MATERIAL TO PROCESS =>

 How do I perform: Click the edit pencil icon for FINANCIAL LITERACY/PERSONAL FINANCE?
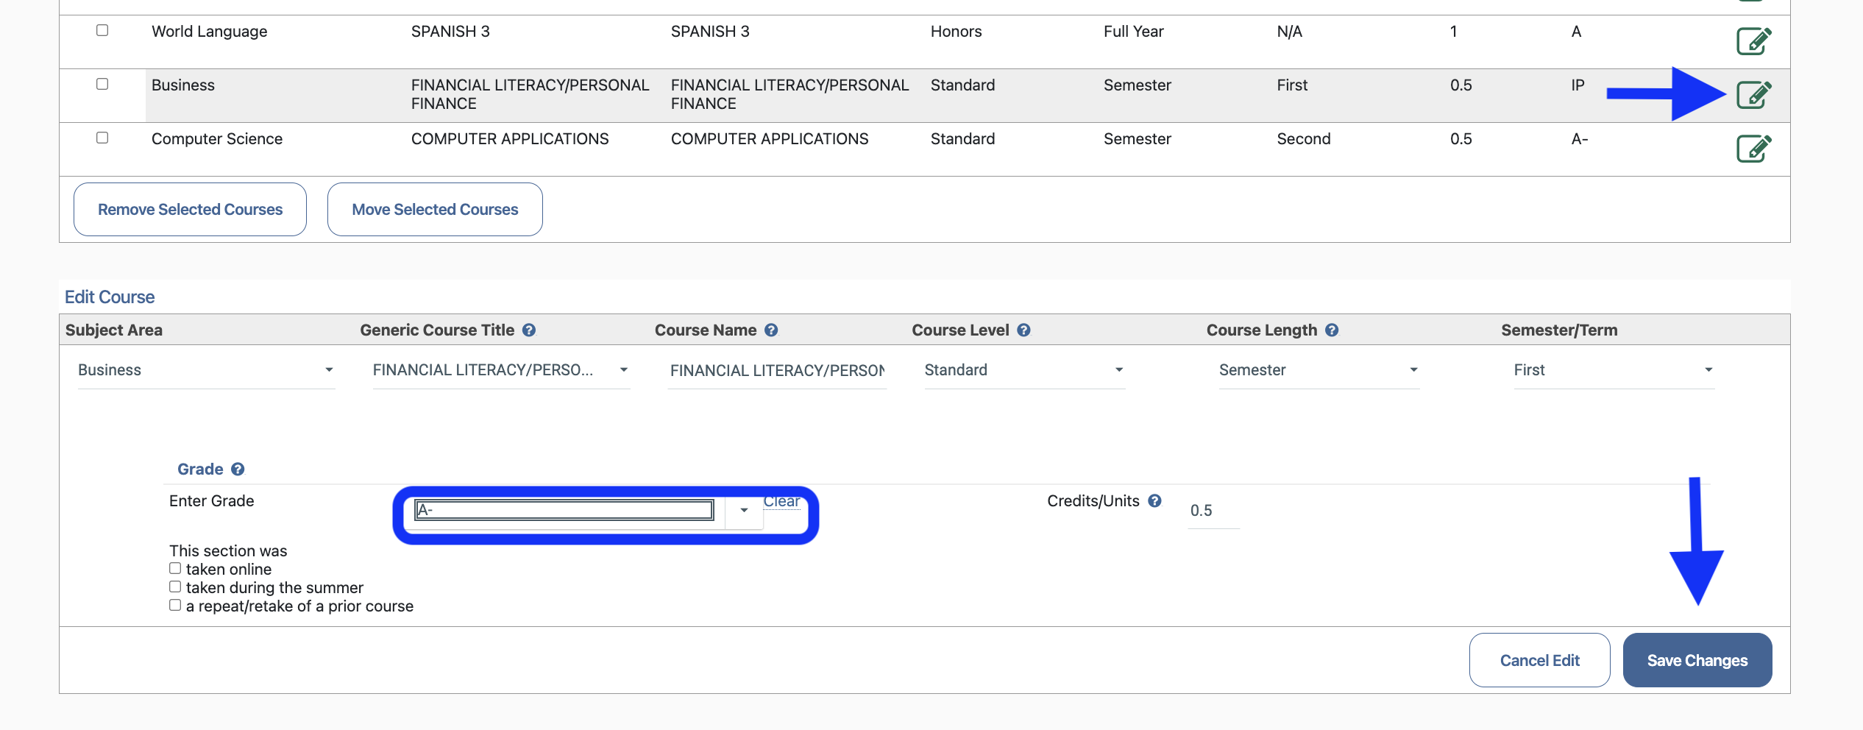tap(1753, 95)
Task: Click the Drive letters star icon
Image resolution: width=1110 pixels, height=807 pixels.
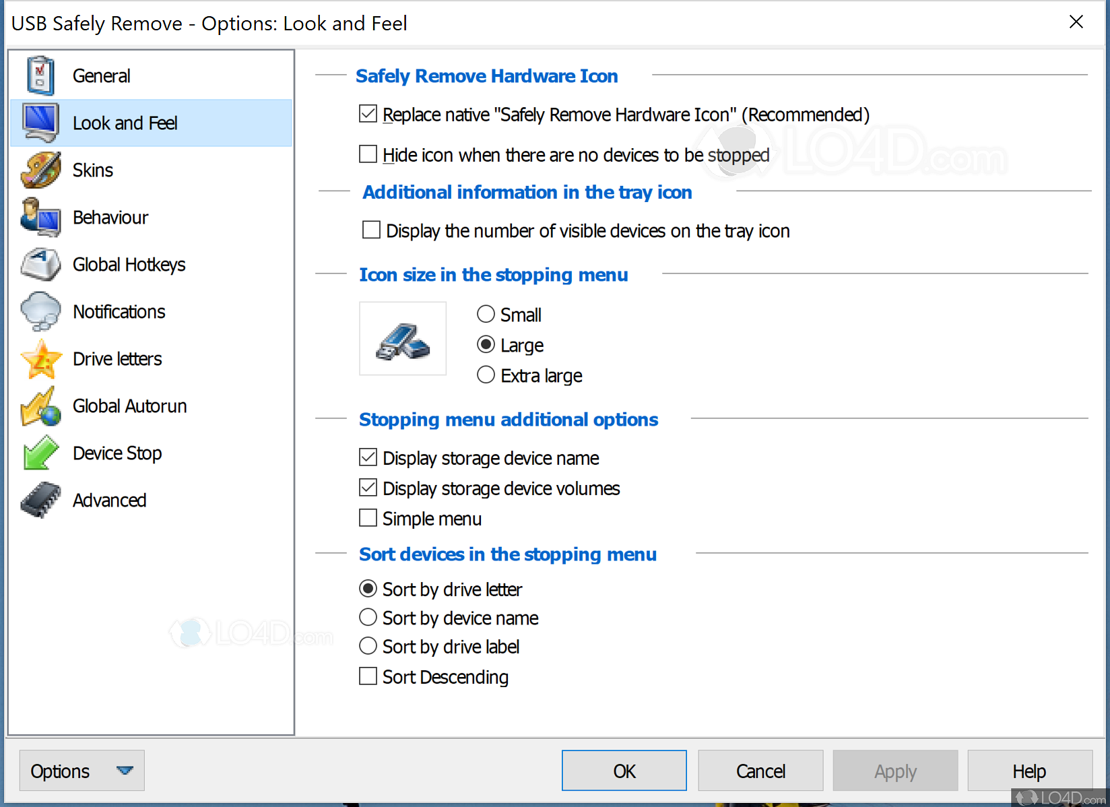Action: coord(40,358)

DESCRIPTION OF THE TASK => Reproduce exactly and only the lines from the "Task: Click the Drive letters star icon" line to the last line of the records above. Do not carry over any pictures.

YOUR RESPONSE =>
Task: Click the Drive letters star icon
Image resolution: width=1110 pixels, height=807 pixels.
Action: coord(40,358)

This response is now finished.